Mastering Python Polars json manipulation. Do it in an easy and robust way!
Unlock the Full Potential of Polars for Seamless JSON Data Handling
As you may know, the JSON format comes in handy for various programming tasks, ranging from configuration files to storing model weights and parameters, making it a versatile choice. With Polars, you can effortlessly load, manipulate, and write JSON files, streamlining your data handling processes.
JSON (JavaScript Object Notation) is a user-friendly data format, known for its simplicity and readability, making it perfect for a variety of applications. Its versatility and compatibility with numerous programming languages make it a powerhouse for modern data representation and exchange.
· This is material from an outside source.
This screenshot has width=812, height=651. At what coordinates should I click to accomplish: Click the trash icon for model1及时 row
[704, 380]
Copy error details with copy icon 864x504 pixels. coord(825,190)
How to work with JSON files in Polars
Among the dynamic world of data manipulation and analysis, there is a Python library that’s shaking things up: it is the already treated in TypeThePipe, Polars. While data processing is frequently associated with the Pandas library, Polars emerges as a star, boasting lightning-fast performance and a rich set of features. What sets Polars apart is it ability to handle JSON data, making it an indispensable asset for individuals working with intricate and ever-changing data structures. In this blog post, we’re about to unravel the wonders of JSON manipulation and reveal how this library has the power to serialize / deserialize JSON DataFrames, LazyDataFrames and Expresions.
Reading JSON with Polars read_json
Polars read_json
method is a practical tool for working with JSON data. It allows you to easily import JSON data and convert it into a structured DataFrame or LazyDataFrame, simplifying the process of data analysis.
Also, you can add schema and schema override function parameters. Even if you’re dealing with complex or straightforward JSON structures, this method efficiently handles the conversion, saving you time and effort. It’s a useful feature making data manipulation more reliable and robust.
import json
config_json = {
"model_type": "regression",
"model_reg_vars": {
"price": "continuous",
"zip_range": "categorical"
},
"model_dep_var": {
"y": "categorical"
},
"model_version_tag": 1.19
}
with open('data.json', 'w', encoding='utf-8') as f:
json.dump(config_json, f, indent=2)
import polars as pl
df_from_json = (
pl.read_json("data.json",
schema={
'model_type': pl.Utf8,
'model_reg_vars': pl.Struct([pl.Field('price', pl.Utf8), pl.Field('zip_range', pl.Utf8)]),
'model_dep_var': pl.Struct([pl.Field('y', pl.Utf8)]),
'model_version_tag': pl.Float64
}
)
)
## {'model_type': Utf8, 'model_reg_vars': Struct([Field('price', Utf8), Field('zip_range', Utf8)]), 'model_dep_var': Struct([Field('y', Utf8)]), 'model_version_tag': Float64}
Unesting JSON fields from DataFrame columns
Several strategies can be taken for unnesting JSON fields from a POlars DataFrame. First one one can rename_fields
as Struct method.
model_reg_col_name = "model_reg_vars"
struct_names = [f'{model_reg_col_name}_{i}' for i in df_from_json[model_reg_col_name].struct.fields]
(
df_from_json
.select(pl.col(model_reg_col_name).struct.rename_fields(struct_names))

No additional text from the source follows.